**** Records to use

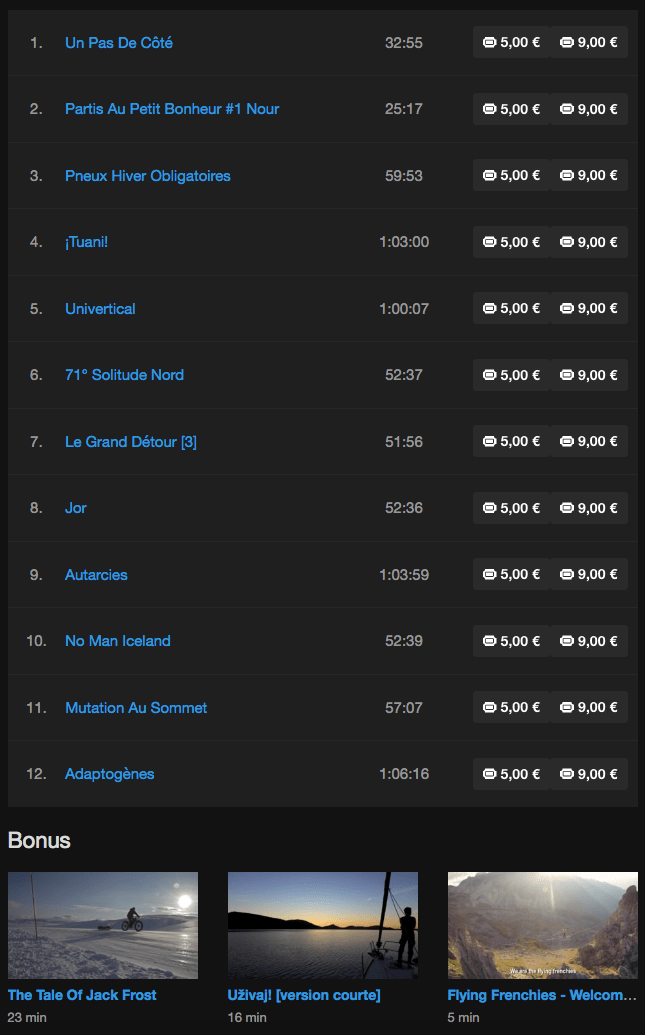This screenshot has height=1035, width=645.
Task: Buy Un Pas De Côté for 9,00 €
Action: point(589,42)
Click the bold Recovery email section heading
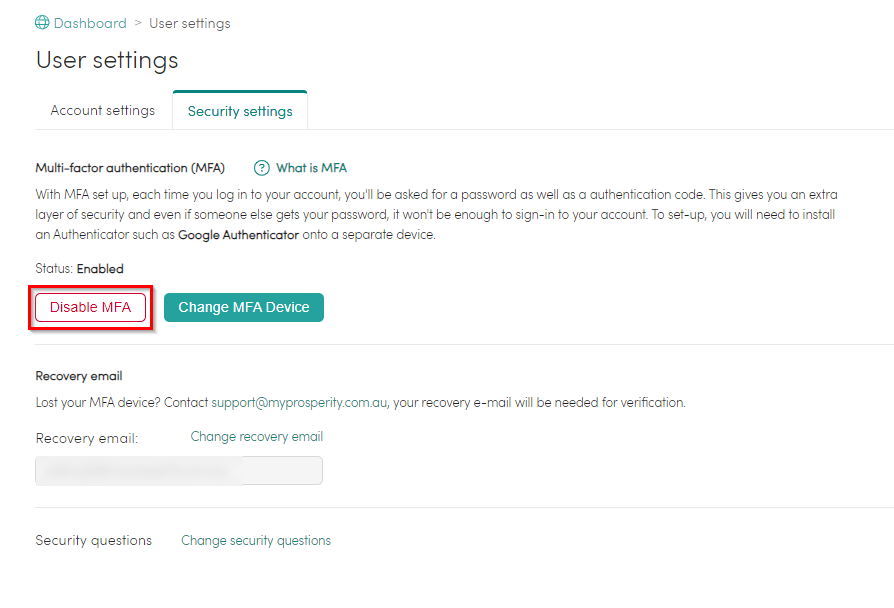Image resolution: width=894 pixels, height=608 pixels. (79, 376)
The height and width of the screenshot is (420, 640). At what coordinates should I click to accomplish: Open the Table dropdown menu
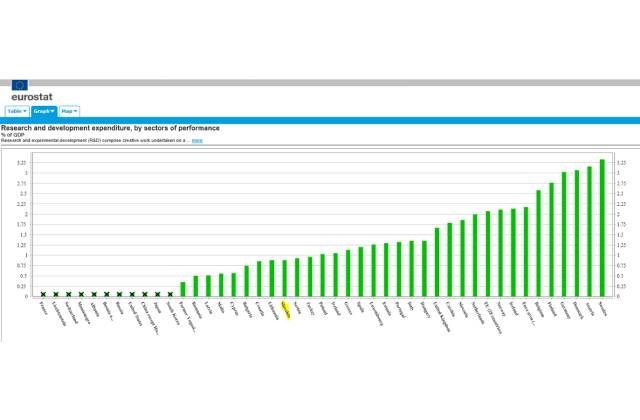(x=16, y=111)
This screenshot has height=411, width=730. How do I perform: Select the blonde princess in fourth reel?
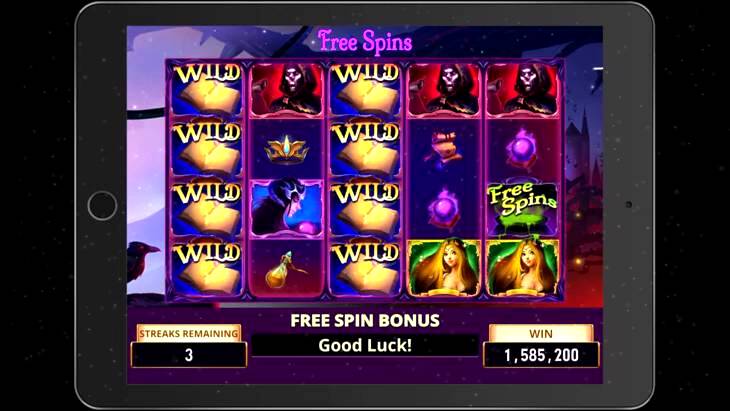pyautogui.click(x=444, y=269)
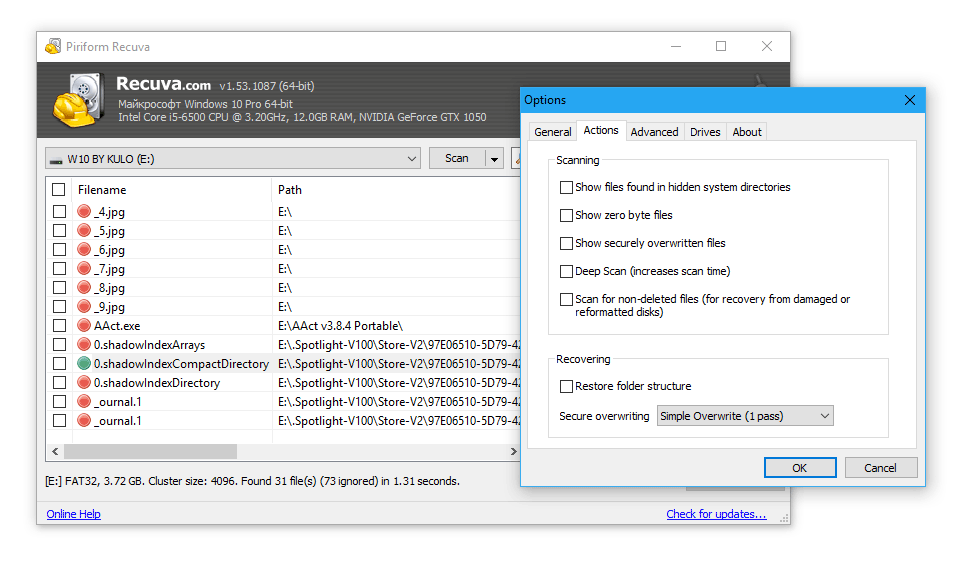
Task: Open the Online Help link
Action: [74, 514]
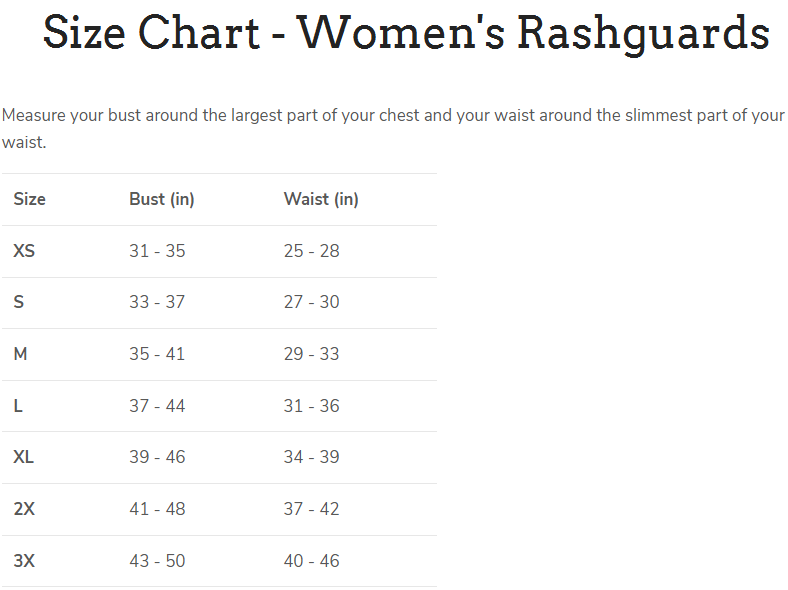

********

**Exercise description**
Collect every line in the listing above that contains the word "Open" and copy each one out in full.

**Full output**
The height and width of the screenshot is (420, 640). At what coordinates should I click to accomplish: Open the Table dropdown menu
Task: Open the Online Help link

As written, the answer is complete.